Nadal torce para lesão nas costas não voltar e diz que domingo vai ao Maracanã

Espanhol, número 1 do mundo, será a principal atração do ATP 500 do Rio

Rafael Nadal concedeu nesta sexta-feira sua primeira entrevista coletiva no Rio de Janeiro. Foto:Divulgação
Rafael Nadal concedeu nesta sexta-feira sua primeira entrevista coletiva no Rio de Janeiro. Foto:Divulgação

Número 1 do mundo, o espanhol Rafael Nadal concedeu nesta sexta-feira sua primeira entrevista coletiva no Rio de Janeiro, onde na semana que vem irá disputar o ATP 500 da cidade, no Jockey Club.

Questionado algumas vezes sobre a lesão nas costas que o atrapalhou na final do Australian Open, há quase três semanas, na derrota para o suíço Stanislas Wawrinka, o espanhol reiterou que “não pode prever o futuro, mas que espera não voltar a sentir o problema”.

“Terei que fazer um esforço para voltar a ser competitivo” – afirmou.

Fã de futebol e torcedor do Real Madrid, Nadal disse ainda que vai ao Maracanã domingo para assistir ao clássico entre Vasco e Flamengo, pelo Campeonato Estadual do Rio, às 16h (de Brasília):

“Acho que terei a oportunidade de conhecer o Maracanã no domingo, numa partida especial. Estou muito contente com isso”.

Confira trechos da coletiva:

Problemas nas costas

Eu espero que minhas costas aguentem bem, sem dores, o torneio. Treinei bem para chegar aqui. Infelizmente não pude jogar em Buenos Aires, mas estou muito feliz por vir ao Rio e conhecer um lugar novo. O Brasil é um grande país, que tenho boas recordações e me proporciona boas vibrações.
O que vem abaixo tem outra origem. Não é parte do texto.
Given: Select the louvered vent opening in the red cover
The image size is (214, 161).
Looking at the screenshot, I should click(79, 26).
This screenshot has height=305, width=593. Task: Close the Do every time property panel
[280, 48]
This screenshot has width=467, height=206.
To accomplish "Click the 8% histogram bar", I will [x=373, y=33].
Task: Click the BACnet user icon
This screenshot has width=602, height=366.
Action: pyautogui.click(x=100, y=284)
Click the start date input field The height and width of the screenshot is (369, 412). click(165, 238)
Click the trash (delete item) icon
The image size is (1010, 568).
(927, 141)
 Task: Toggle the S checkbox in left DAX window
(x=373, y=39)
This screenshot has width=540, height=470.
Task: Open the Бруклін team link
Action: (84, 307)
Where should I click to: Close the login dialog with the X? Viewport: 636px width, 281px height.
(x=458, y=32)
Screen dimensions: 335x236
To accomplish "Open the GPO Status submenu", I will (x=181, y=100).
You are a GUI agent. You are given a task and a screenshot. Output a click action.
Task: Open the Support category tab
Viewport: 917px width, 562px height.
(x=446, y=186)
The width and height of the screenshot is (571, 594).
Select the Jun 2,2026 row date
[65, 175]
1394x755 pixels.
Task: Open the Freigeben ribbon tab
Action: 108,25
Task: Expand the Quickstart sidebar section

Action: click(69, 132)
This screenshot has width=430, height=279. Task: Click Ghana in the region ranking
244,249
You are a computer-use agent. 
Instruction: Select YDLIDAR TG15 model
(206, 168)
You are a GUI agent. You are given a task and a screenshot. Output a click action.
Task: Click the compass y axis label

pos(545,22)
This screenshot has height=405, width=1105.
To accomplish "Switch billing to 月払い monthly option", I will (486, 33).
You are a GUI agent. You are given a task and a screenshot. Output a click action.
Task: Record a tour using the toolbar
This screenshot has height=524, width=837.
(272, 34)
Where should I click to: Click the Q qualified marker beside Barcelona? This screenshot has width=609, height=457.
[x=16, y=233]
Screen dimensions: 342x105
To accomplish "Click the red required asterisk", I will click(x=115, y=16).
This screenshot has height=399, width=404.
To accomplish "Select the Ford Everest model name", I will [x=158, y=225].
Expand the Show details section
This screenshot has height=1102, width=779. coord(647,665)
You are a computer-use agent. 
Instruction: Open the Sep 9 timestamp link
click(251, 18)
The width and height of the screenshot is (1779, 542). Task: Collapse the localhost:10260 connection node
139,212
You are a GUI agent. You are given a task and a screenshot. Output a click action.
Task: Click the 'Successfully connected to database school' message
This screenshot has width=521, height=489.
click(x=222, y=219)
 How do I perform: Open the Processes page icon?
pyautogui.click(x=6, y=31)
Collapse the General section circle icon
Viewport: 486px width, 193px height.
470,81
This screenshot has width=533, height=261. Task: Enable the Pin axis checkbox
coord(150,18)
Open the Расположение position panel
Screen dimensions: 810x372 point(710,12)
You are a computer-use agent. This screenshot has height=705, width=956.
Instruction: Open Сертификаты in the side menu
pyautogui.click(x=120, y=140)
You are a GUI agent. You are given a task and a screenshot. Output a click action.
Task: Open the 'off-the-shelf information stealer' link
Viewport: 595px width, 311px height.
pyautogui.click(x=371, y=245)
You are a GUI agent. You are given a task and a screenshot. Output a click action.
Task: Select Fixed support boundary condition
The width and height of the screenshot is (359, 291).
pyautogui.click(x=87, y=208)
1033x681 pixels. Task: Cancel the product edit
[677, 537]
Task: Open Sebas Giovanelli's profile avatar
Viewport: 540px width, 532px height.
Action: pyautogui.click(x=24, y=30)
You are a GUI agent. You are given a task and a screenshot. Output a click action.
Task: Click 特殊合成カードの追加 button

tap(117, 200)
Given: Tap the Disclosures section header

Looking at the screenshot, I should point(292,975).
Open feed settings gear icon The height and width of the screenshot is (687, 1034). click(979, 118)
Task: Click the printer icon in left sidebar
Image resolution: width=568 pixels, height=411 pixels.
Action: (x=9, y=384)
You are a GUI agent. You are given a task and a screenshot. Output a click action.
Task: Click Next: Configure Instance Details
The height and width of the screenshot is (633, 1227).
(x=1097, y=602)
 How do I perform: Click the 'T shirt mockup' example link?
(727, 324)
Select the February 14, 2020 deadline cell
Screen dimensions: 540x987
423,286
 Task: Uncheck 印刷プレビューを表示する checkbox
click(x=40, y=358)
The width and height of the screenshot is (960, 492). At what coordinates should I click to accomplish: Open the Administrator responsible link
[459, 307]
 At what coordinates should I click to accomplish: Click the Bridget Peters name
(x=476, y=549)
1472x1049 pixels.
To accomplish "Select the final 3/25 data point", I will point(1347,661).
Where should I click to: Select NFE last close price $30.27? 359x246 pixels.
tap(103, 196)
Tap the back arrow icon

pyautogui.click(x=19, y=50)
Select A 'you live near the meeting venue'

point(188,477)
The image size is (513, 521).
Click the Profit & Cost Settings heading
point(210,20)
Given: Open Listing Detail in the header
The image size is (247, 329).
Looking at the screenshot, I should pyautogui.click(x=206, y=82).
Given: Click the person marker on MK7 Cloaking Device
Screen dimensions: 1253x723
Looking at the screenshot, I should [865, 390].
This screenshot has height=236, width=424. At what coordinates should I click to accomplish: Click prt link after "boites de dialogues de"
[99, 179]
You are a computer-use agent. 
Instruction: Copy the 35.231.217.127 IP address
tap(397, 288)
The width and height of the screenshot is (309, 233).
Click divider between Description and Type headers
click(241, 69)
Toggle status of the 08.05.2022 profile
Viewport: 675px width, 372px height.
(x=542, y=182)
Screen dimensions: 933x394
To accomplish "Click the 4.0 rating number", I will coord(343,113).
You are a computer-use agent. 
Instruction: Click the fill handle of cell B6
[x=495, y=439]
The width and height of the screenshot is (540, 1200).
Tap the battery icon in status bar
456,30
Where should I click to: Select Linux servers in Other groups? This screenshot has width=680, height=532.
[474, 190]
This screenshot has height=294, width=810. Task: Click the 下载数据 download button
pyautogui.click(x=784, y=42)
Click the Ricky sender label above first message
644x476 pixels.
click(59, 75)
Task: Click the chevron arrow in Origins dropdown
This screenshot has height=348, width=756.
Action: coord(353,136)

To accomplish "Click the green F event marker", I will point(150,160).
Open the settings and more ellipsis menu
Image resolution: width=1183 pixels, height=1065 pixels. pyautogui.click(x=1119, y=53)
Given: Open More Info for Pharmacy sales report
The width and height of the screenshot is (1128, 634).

Não sei se essas dores nas costas serão algo pontual. Mas eu não posso prever o futuro. Espero não voltar a ter esse problema justamente aqui no Rio.

Fim da carreira

Não sei até quando vou conseguir ser competitivo. Estou com 27 anos, comecei com 16. Me lesionei algumas vezes, até pelo meu estilo de jogo. Se eu parar hoje, terei tido 11 anos de carreira. E isso é muito tempo. Não sei dizer quando vou parar, mas hoje estou feliz com o que estou fazendo e estou motivado para jogar mais

Calor no Rio

Quando estamos expostos a condições extremas de calor, como aconteceu na Austrália, isso certamente não favorece o espetáculo e não é bom para o público. Mas todos nós somos profissionais e vamos dar nosso melhor independentemente das condições.

Lembranças sobre Guga

Eu joguei contra o Guga em 2002, na Espanha. Me lembro que, na época, ele estava retornando de lesão. Ele é uma referência e jogar contra um campeão foi um momento que eu nunca vou esquecer, foi uma experiência muito bonita. Ele é uma referência para os mais jovens.

Ter um cara como o Guga ajuda muito os jovens do país, pois eles veem que também podem chegar até onde ele chegou, que também podem conseguir.

Expectativas para o torneio

Minhas expectativas para o torneio são as mesmas que tenho para todos os que disputo. Quero me preparar bem. Não pude treinar por muito tempo após o Australian Open por conta das dores. Terei que fazer um esforço nesses próximos dias para estar competitivo e jogar em alto nível.

Olimpíadas de 2016

É complicado prever o que vai acontecer daqui a dois anos e meio. É muito tempo para um esporte tão duro. Mas claro que meu pensamento é disputar as Olimpíadas aqui no Rio. Não joguei em Londres (2012), e isso me motiva a disputar os Jogos de 2016. Tenho esse objetivo de ser competitivo até lá e participar do evento. Representar meu país em Pequim (2008) foi uma grande experiência. Quero sentir isso de novo.

Diferenças entre os títulos na Costa do sauípe (2005) e em São Paulo (2013)

Minhas conquistas aqui no Brasil foram um pouco diferentes. Em 2005, era apenas o início do meu sucesso. Foi um dos melhores anos da minha carreira. No ano passado, eu estava voltando da minha lesão no joelho. Mas ganhei em São Paulo e isso foi fundamental para eu adquirir confiança para o restante da temporada.